No hay cámaras de eco, ni negaciones: las dudas que ha generado el Consejo Nacional Electoral (CNE) vienen dadas por años de atropellos hacia los contradictores del gobierno y la connivencia con los partidarios de Alianza País y el régimen de Rafael Correa. Cuando el colectivo Yasunidos buscaba una consulta popular para revertir la decisión del Estado ecuatoriano de explotar los campos petroleros dentro del parque nacional Yasuní, el CNE —entonces dirigido por Domingo Paredes— negó muchas de las firmas presentadas por defectos de forma. Que más del setenta por ciento del país quisiera ser consultado sobre ello —como quería, también, ser consultado sobre la reelección indefinida— importó poco. Fue en ese otro proceso, el de enmienda a la Constitución para aprobar o rechazar la reelección, donde tampoco se llamó a los ecuatorianos a votar, sino que se lo decidió por la vía legislativa —dominada por Alianza País— y ratificada por la Corte Constitucional —dominada por Alianza País—. En cambio, otra fue la suerte del colectivo Rafael Contigo siempre cuando tuvo una vía despejada para recoger firmas para que Rafael Correa se pudiese reelegir en 2017. En una declaración rocambolesca, su representante Pamela Aguirre, dijo que con sus ahorros de unos pocos miles de dólares había podido recoger más de setecientas mil firmas en todo el Ecuador. Algo que ni el más abyecto de los fanáticos podría dar por cierto.

En las cortes de justicia, el Estado recibe acciones de protección constitucional reservadas para los ciudadanos y que hoy le permiten al gobierno hacerse de una seguridad estaba consagrada para exactamente lo contrario: prevenir los abusos estatales contra los individuos, o grupos de colectivo. Al fiscal general del Estado se le han ido del país casi todos los funcionarios acusados de corrupción, y el caricaturesco Consejo de Participación Ciudadana no es nada más que un brazo estatal más del partido de gobierno. Es entonces que queda claro que no ha sido solo el CNE, sino buena parte de la institucionalidad que sirve, sin contrapesos ni reticencias, a Alianza País, que insiste en que el proceso político todo lo vale. Pero el fin no justifica los medios, y la democracia no es solo carreteras.

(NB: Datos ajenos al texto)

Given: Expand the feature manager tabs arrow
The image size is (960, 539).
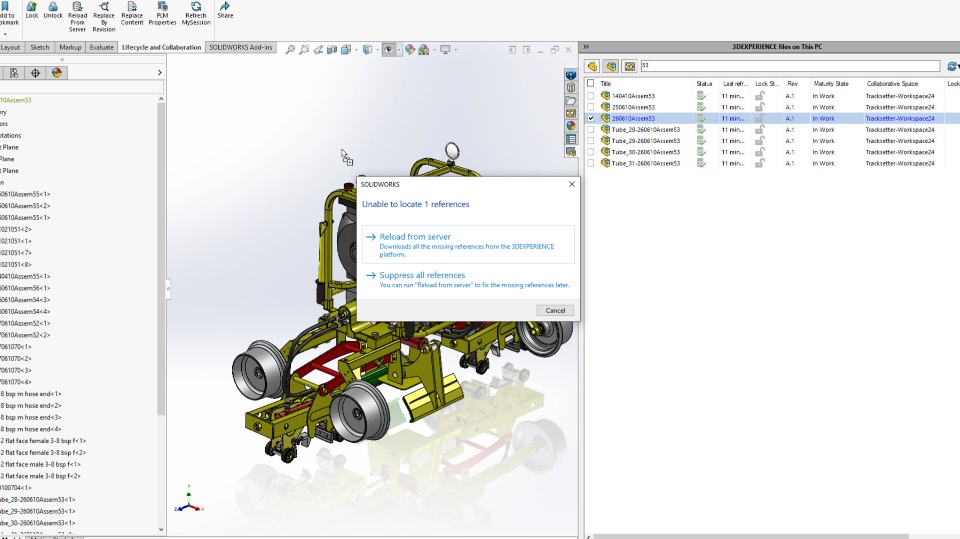Looking at the screenshot, I should tap(159, 73).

La cámara de eco que preocupa no es la de aquellos que no pueden creer que haya ganado de nuevo Alianza País. Es la de aquellos politólogos, economistas, abogados, gestores culturales, filósofos y un largo etcétera de pequeñoburgueses que creen que las sombras que se ciernen sobre la elección presidencial tienen que ver con querer que triunfe Guillermo Lasso. En realidad tiene que ver con años de obsecuencia institucional con el Ejecutivo que encabeza Rafael Correa. Tiene que ver con la idea de que la democracia es solo construir carreteras, hospitales y escuelas, sin entender que esa es apenas una parte de la edificación. Pero la democracia se construye también con respeto al derecho ajeno (que es la paz, como dijo Benito Juárez), con entender al disenso como parte de un necesario debate y no equipararlo con la traición, y con llevar una discusión de altura con una oposición que incluso alguna vez fue aliada.

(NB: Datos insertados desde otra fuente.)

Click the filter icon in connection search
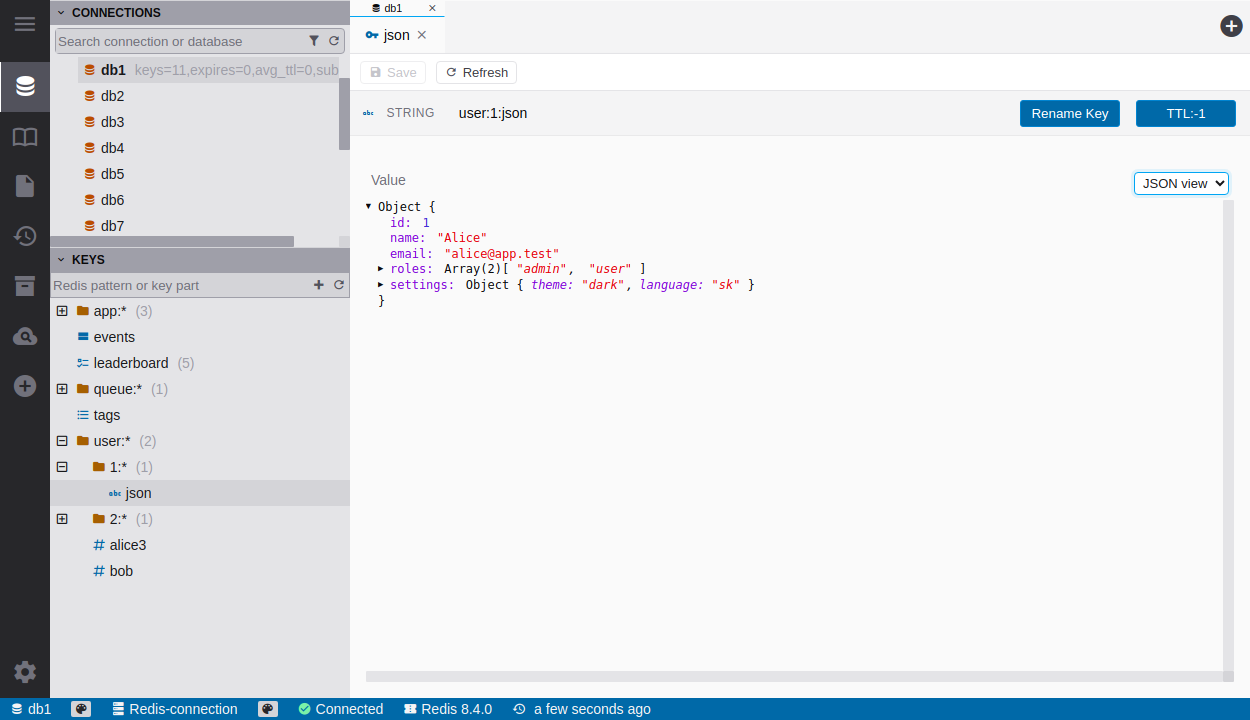The height and width of the screenshot is (720, 1250). coord(314,41)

El gobierno de Rafael Correa entendió bien que la democracia se construía con infraestructura y acceso a derechos como salud, vivienda y educación. Eso le dio muchos votos, y a él una popularidad casi mítica. Pero no entendió que ese poder no era una aplanadora y que el germen de un verdadero país estaba también en la reconciliación con los contrarios, la capacidad de construir consensos y —sobre todo— de hacerse cargo: de los errores, de la corrupción y del propio temperamento.

Después de años de fractura social, de meter a unos y otros en el saco de los buenos y los malos, de que los derechos sigan restringidos (las mujeres no somos dueñas de nuestros cuerpos, ni habría podido casarme con mi novia en el Ecuador) no hay una negación de ricachones, ni una cámara de eco que impida ver que es una posibilidad real que Moreno tenga más votos que su contrincante. El problema está que de tanto acusarnos durante casi un década es que ya no podemos confiar en los demás —en especial en quienes han acaparado todos los poderes del Estado.